Dinner is over

At rise of curtain, the four BIRLINGS and GERALD are seated at the table, with ARTHUR BIRLING at one end, his wife at the other, ERIC downstage, and SHEILA and GERALD seated upstage. EDNA, the parlour-maid, is just clearing the table, which has no cloth, of dessert plates and champagne glasses, etc., and then replacing them with decanter of port, cigar box and cigarettes. (J. B. Priestley, An Inspector Calls)

In most of my posts the food I write about plays an important role in the literary text and is described to a greater or lesser extent.  

However, when the curtain goes up for the opening of J. B. Priestley’s An Inspector Calls the meal has already been eaten.

Priestley’s play, first performed in 1946, in the aftermath of the Second World War, is set over one evening in Spring 1912 in the home of the wealthy Birling family in Brumley, a fictionalised industrial city in the North Midlands.

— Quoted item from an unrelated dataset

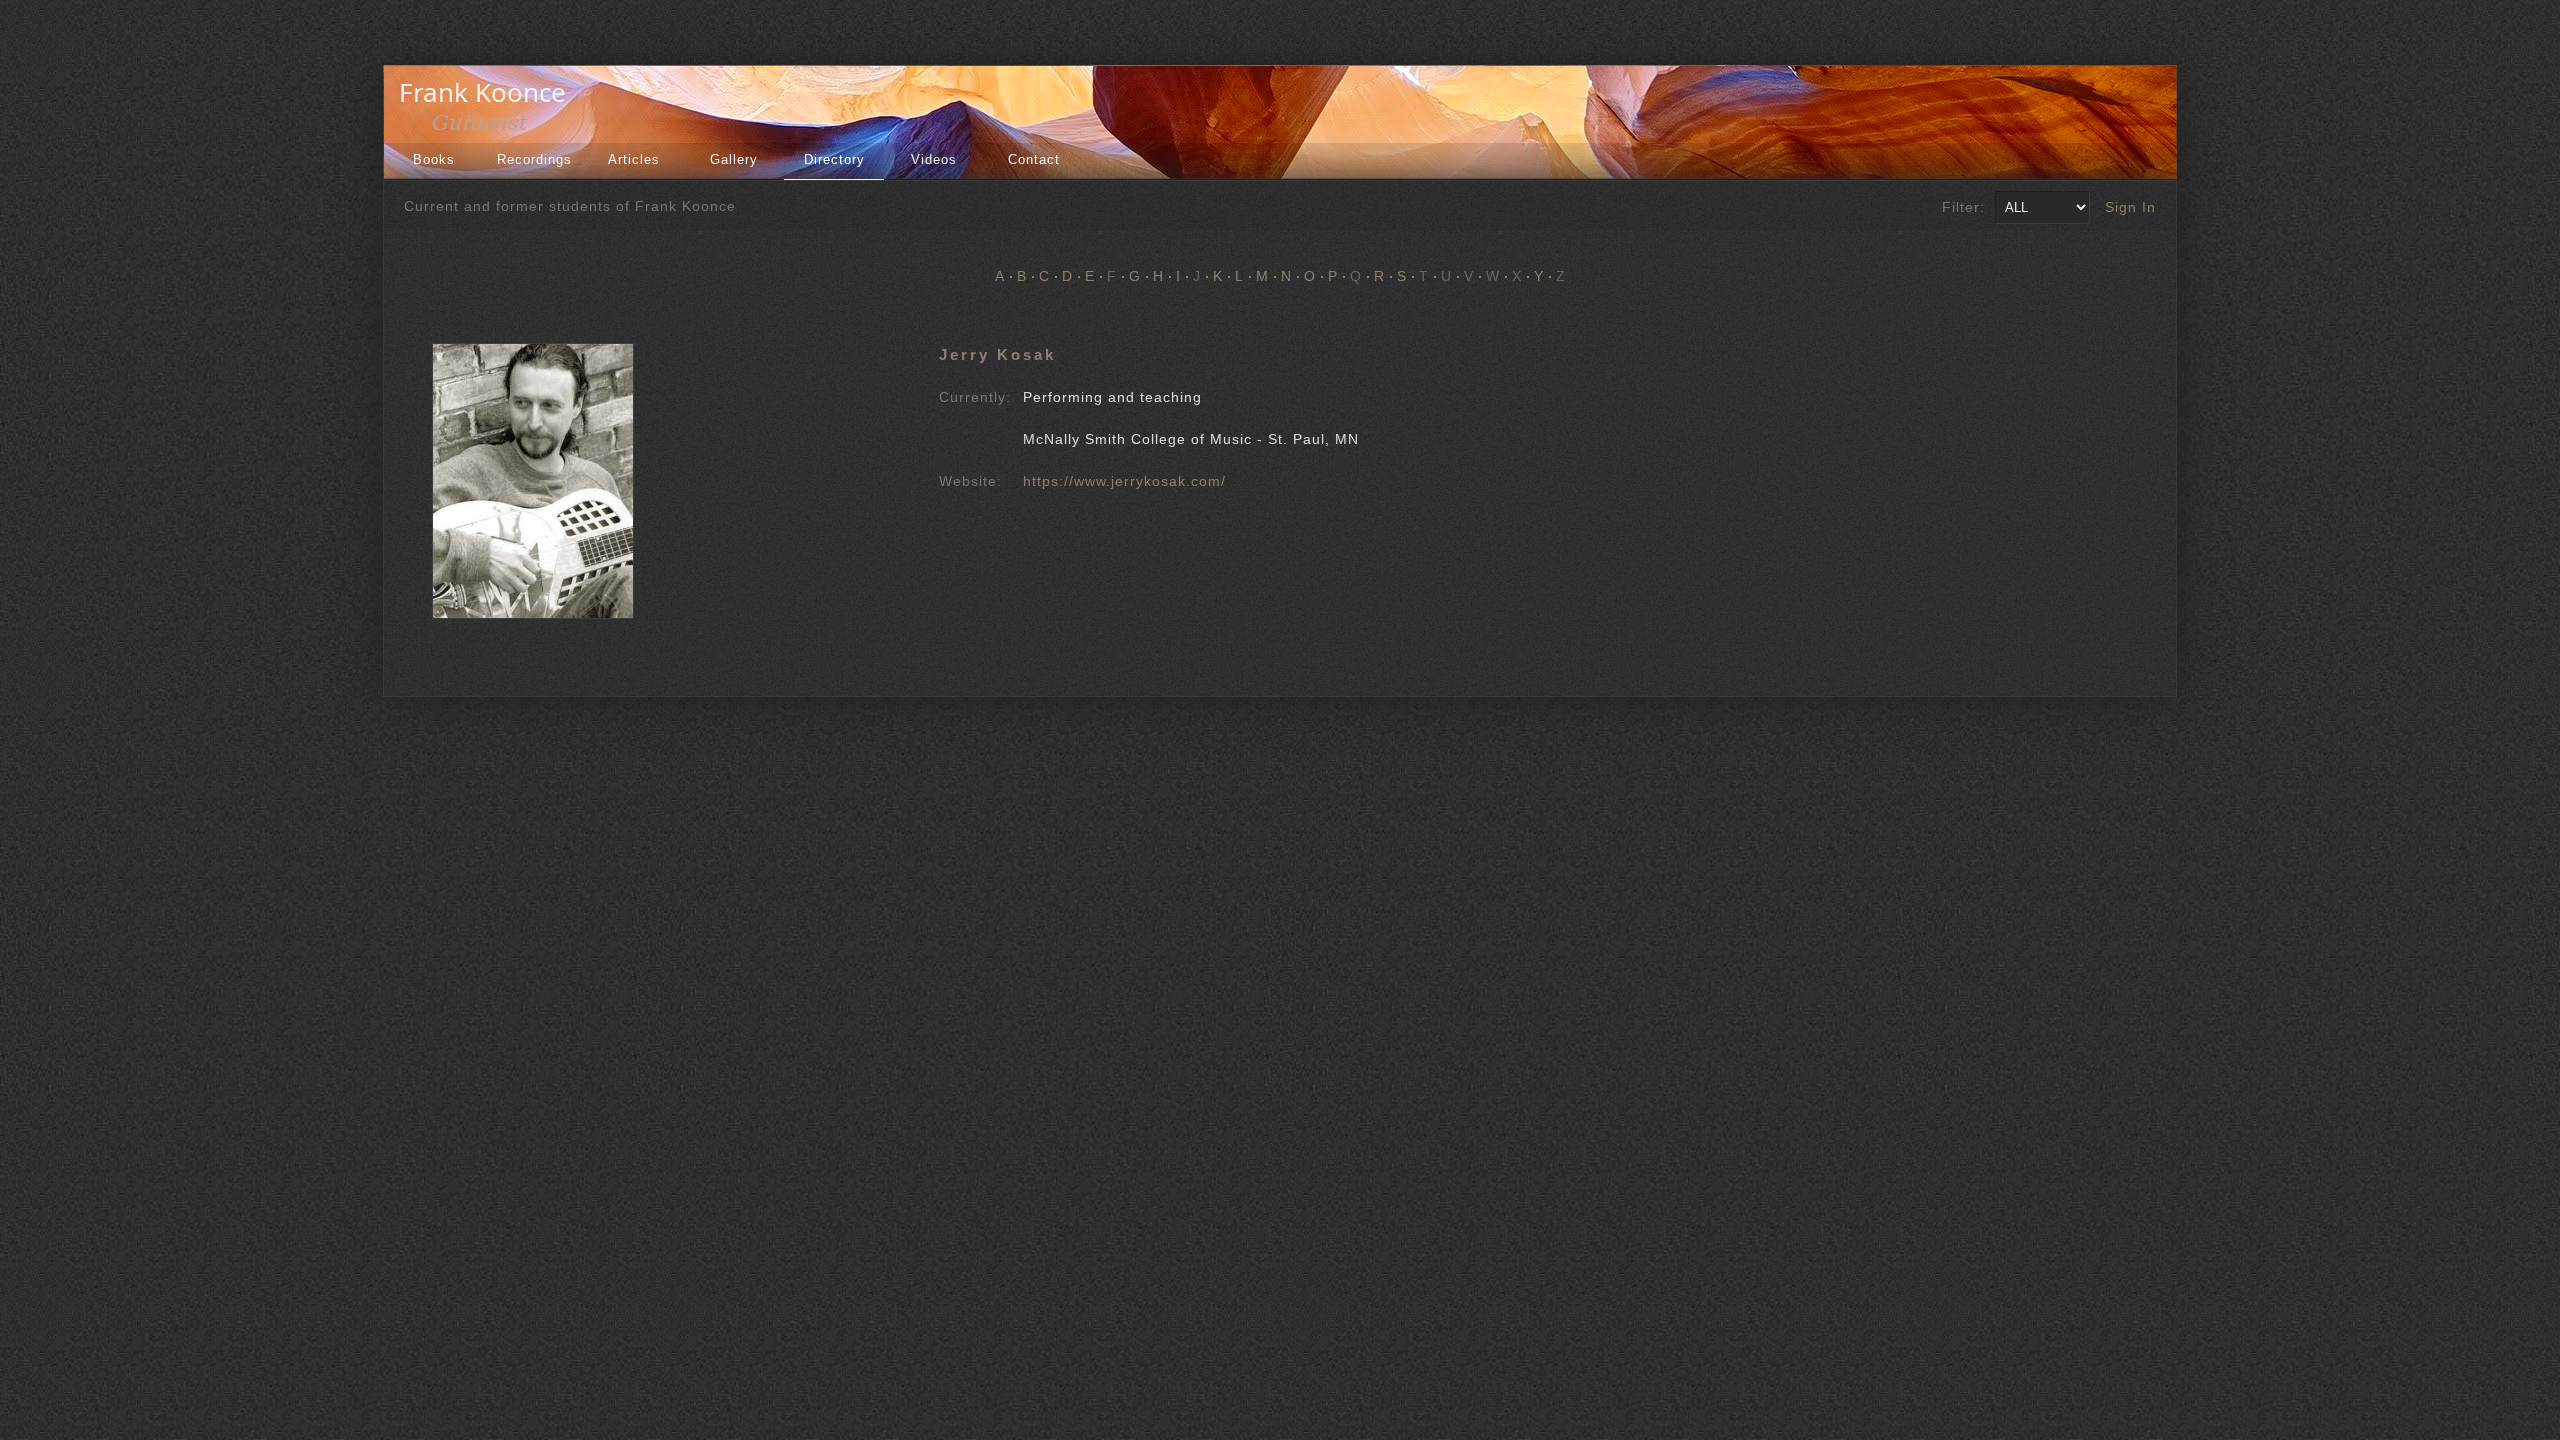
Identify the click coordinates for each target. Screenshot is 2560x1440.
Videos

Arthur and Sybil Birling have held a dinner to celebrate the engagement of their daughter, Sheila, to Gerald Croft.

With the meal finished, and the port, cigars and cigarettes brought in, the women – as tradition dictated – exit the stage, leaving the men to continue to drink and smoke. And at that moment, a visitor – the Inspector of the title – calls at the house. As many will know, he comes to inform the Birlings of the suicide of a young woman, Eva Smith, who it turns out was in contact – in one way or another – with everybody at the celebratory dinner that evening. Without giving away crucial plot details, as the evening unfolds and the Inspector’s interrogation of the diners takes place, it becomes clear to the audience that everyone present at the dinner table when the play opens has, in one way or another, a part to play in Eva’s death.

A key theme of the play is the importance of society and our responsibility for one another. As the Inspector says in his final speech: ‘We don’t live alone. We are members of one body. We are responsible for each other. And I tell you that the time will soon come when, if men will not learn that lesson, then they will be taught it in fire and blood and anguish.’ More than seventy years after the play’s first performance, the Inspector’s words still seem relevant.

Back to the food. By opening the play at the end of dinner, Priestley creates a celebratory mood which is subsequently destroyed by the Inspector’s news of Eva Smith’s death. There is also an uncomfortable contrast between the obviously delicious meal the family has just consumed – Arthur says, ‘Good dinner too, Sybil. Tell cook from me.’ – and the fact that Eva kills herself by consuming ‘a lot of strong disinfectant. Burnt her inside out, of course.’ The meal also allows all the play’s characters – with the exception of the Inspector – to be on stage together at the start, but the audience is not distracted by the sight of actual food being eaten – a topic which was discussed in a Guardian article.

With Priestley giving no details about what is consumed at the dinner, I had complete freedom with my chosen dish. Since dessert is alluded to – ‘dessert plates’ – I decided to focus on that. With Arthur Birling working his way up from rather lowly origins – the stage directions note he is ‘rather provincial in his speech’ – I thought he would appreciate a traditional English dessert. At the same time his wife, Sybil, is ‘her husband’s social superior’ so I thought she might favour something slightly more sophisticated. So, I chose to make lemon posset. It fits Arthur Birling’s criteria by dating back to medieval times, when the term was used to refer to a hot drink of spiced milk, curdled with wine or ale. By the mid-18th century eggs were being added to the mixture, as a forerunner of the dessert eaten nowadays. Nowadays posset is made with cream, not eggs, making it an extravagant dessert likely to please Sybil Birling: its richness means it has to be served in small quantities which adds the touch of delicacy I think she would demand.


Ingredients (serves 6):
600ml double cream
200g golden caster sugar
3 lemons: zest and 75ml juice

Heat the cream and sugar in a large saucepan over a medium heat until the sugar has dissolved into the cream. Bring the mixture to a simmer and bubble for 1 minute.
Remove the saucepan from the heat and add the lemon zest and juice. Stir thoroughly and then pour the mixture into ramekins or glasses. Cool to room temperature. Cover with clingfilm and refrigerate for at least 3 hours before serving.
Serve as it is, or with fruit and/ or home-made shortbread as an accompaniment.